Atomically Precise Control of Strong Coupling In Molecular Dimers (SCIMER)

SCIMER aims to demonstrate strong dipole-dipole coupling of molecular dimers with a long-term goal of establishing rationally synthesized molecules as a reliable resource for quantum optics.

Molecules embedded in crystalline matrices have long been used as bright single emitters beginning with the first observation of single molecule absorption by the Nobel laureate Prof. W. E. Moerner in 1989.

Polycyclic aromatic hydrocarbons (PAH) have proven to be robust single photon sources with near unity quantum yield, lifetime-limited linewidths, and indefinite photostability in cryogenic conditions.

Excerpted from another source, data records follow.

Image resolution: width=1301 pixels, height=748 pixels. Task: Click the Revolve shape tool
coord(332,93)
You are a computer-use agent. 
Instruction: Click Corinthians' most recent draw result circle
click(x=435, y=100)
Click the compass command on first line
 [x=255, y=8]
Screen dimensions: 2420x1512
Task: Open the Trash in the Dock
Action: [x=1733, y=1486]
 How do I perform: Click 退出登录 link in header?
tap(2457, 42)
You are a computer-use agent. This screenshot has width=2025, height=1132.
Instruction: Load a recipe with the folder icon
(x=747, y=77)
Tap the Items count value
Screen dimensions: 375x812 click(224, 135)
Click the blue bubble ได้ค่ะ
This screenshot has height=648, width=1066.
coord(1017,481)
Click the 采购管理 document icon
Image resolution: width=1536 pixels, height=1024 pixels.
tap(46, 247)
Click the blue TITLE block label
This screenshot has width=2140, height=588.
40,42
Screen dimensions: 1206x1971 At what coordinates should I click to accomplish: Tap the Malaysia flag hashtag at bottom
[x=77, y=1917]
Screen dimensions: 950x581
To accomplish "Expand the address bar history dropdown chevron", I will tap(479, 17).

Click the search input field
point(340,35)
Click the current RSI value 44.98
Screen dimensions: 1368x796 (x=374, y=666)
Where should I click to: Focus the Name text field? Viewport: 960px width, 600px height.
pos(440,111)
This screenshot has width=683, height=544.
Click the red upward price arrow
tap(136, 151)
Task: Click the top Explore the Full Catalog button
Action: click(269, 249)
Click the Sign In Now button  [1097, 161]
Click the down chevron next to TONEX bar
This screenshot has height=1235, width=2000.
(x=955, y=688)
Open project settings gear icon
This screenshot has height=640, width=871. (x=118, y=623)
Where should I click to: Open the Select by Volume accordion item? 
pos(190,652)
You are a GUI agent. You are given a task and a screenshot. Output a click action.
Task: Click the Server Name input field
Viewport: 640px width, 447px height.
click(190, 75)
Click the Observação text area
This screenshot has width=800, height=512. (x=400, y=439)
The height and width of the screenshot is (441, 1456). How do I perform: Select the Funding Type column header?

Two of these PAH molecules then can coherently interact to create bimolecular quantum states that can emit two photons within short intervals with enhanced radiative rates.

However, the major challenge in realizing strongly coupled PAH molecules has been locating suitable pairs of molecules within randomly doped matrices, leading to only two PAH molecules that have been shown to exhibit strong dipole-dipole coupling in the past two decades.

In order to directly place molecules in spatial configurations suitable for strong coupling, rational synthesis of dimers connected with an inert chemical linker can be used to fix monomers in close proximity and specific orientations to each other with atomic precision.

The rational synthesis of these dimers is a novel field that can make an impact in quantum optics, specifically in the development of strongly coupled dimers.

With her background in optical spectroscopy and physical chemistry, the fellow is uniquely equipped to lead this interdisciplinary project.

She will collaborate with organic chemists and perform advanced single molecule spectroscopy herself with support from the nano optics division at the Max Planck Institute for the Science of Light.

The success of SCIMER will lead to the first observation of strong dipole-dipole coupling in molecular dimers, leading to a coupling regime that has never been seen before.